WE AND OUR AFFILIATES AND LICENSORS WILL NOT BE LIABLE TO YOU FOR ANY DIRECT, INDIRECT, INCIDENTAL, SPECIAL, CONSEQUENTIAL OR EXEMPLARY DAMAGES (INCLUDING DAMAGES FOR LOSS OF PROFITS, REVENUES, CUSTOMERS, OPPORTUNITIES, GOODWILL, USE, OR DATA), EVEN IF A PARTY HAS BEEN ADVISED OF THE POSSIBILITY OF SUCH DAMAGES. FURTHER, NEITHER WE NOR ANY OF OUR AFFILIATES OR LICENSORS WILL BE RESPONSIBLE FOR ANY COMPENSATION, REIMBURSEMENT, OR DAMAGES ARISING IN CONNECTION WITH: (A) YOUR INABILITY TO USE THE SERVICE OFFERINGS, INCLUDING AS A RESULT OF ANY (I) TERMINATION OR SUSPENSION OF THIS AGREEMENT OR YOUR USE OF OR ACCESS TO THE SERVICE OFFERINGS, (II) OUR DISCONTINUATION OF ANY OR ALL OF THE SERVICE OFFERINGS, OR, (B) THE COST OF PROCUREMENT OF SUBSTITUTE GOODS OR SERVICES; (C) ANY INVESTMENTS, EXPENDITURES, OR COMMITMENTS BY YOU IN CONNECTION WITH THIS AGREEMENT OR YOUR USE OF OR ACCESS TO THE SERVICE OFFERINGS; OR (D) ANY UNAUTHORIZED ACCESS TO, ALTERATION OF, OR THE DELETION, DESTRUCTION, DAMAGE, LOSS OR FAILURE TO STORE ANY OF YOUR CONTENT OR OTHER DATA. IN ANY CASE, EXCEPT FOR PAYMENT OBLIGATIONS, OUR AND OUR AFFILIATES’ AND LICENSORS’ AGGREGATE LIABILITY UNDER THIS AGREEMENT WILL NOT EXCEED THE AMOUNT YOU ACTUALLY PAY US UNDER THIS AGREEMENT FOR THE SERVICE OFFERINGS THAT GAVE RISE TO THE CLAIM DURING THE 12 MONTHS BEFORE THE LIABILITY AROSE.
We may modify this Agreement (including any Policies) at any time by posting a revised version on the USAN Site or by otherwise notifying you in accordance with Section 12.10; the modified terms will become effective upon posting or, if we notify you by email, as stated in the email message. By continuing to use the Service Offerings after the effective date of any modifications to this Agreement, you agree to be bound by the modified terms. It is your responsibility to check the USAN Site regularly for modifications to this Agreement. We last modified this Agreement on the date listed at the end of this Agreement.

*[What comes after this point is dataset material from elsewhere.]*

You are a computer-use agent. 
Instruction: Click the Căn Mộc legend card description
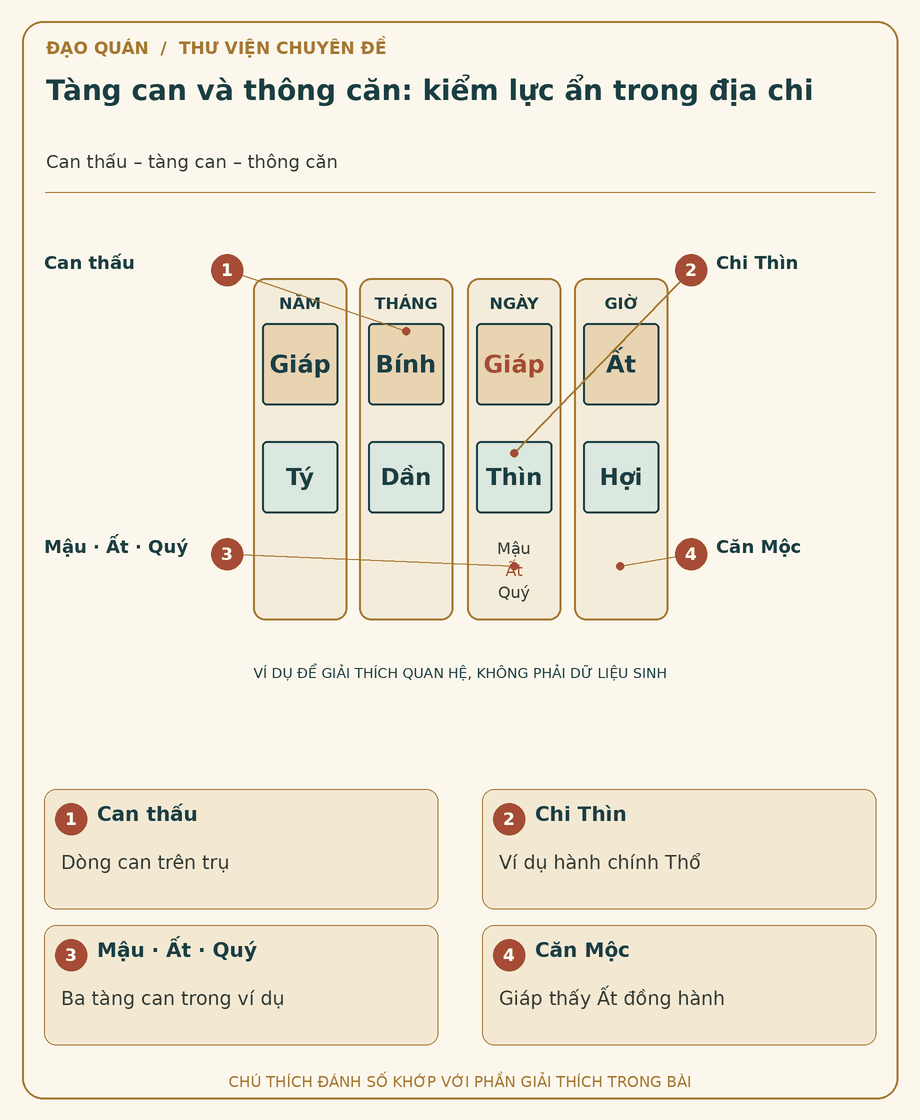611,998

You will not assign or otherwise transfer this Agreement or any of your rights and obligations under this Agreement, without our prior written consent. Any assignment or transfer in violation of this Section 12.1 will be void. Subject to the foregoing, this Agreement will be binding upon, and inure to the benefit of the parties and their respective permitted successors and assigns.

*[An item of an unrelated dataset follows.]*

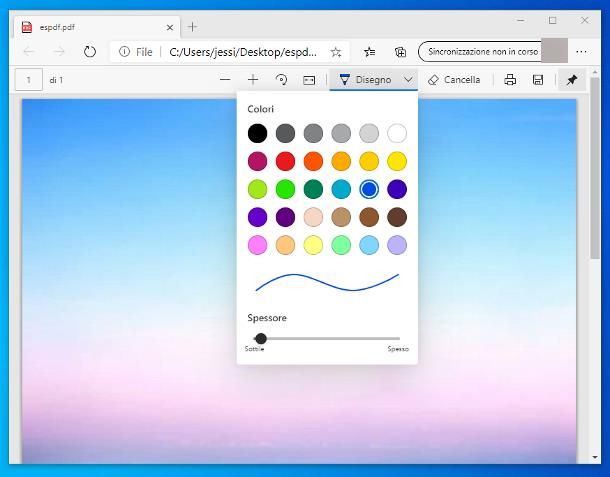Click the fit to page icon
610x477 pixels.
pyautogui.click(x=309, y=80)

This Agreement incorporates the Policies by reference and is the entire agreement between you and us regarding the subject matter of this Agreement. This Agreement supersedes all prior or contemporaneous representations, understandings, agreements, or communications between you and us, whether written or verbal, regarding the subject matter of this Agreement (but does not supersede prior commitments to purchase services directly from USAN). We will not be bound by, and specifically object to, any term, condition or other provision that is different from or in addition to the provisions of this Agreement (whether or not it would materially alter this Agreement) including for example, any term, condition or other provision (a) submitted by you in any order, receipt, acceptance, confirmation, correspondence or other document, (b) related to any online registration, response to any Request for Bid, Request for Proposal, Request for Information, or other questionnaire, or (c) related to any invoicing process that you submit or require us to complete. If the terms of this document are inconsistent with the terms contained in any Policies, the terms contained in this document will control.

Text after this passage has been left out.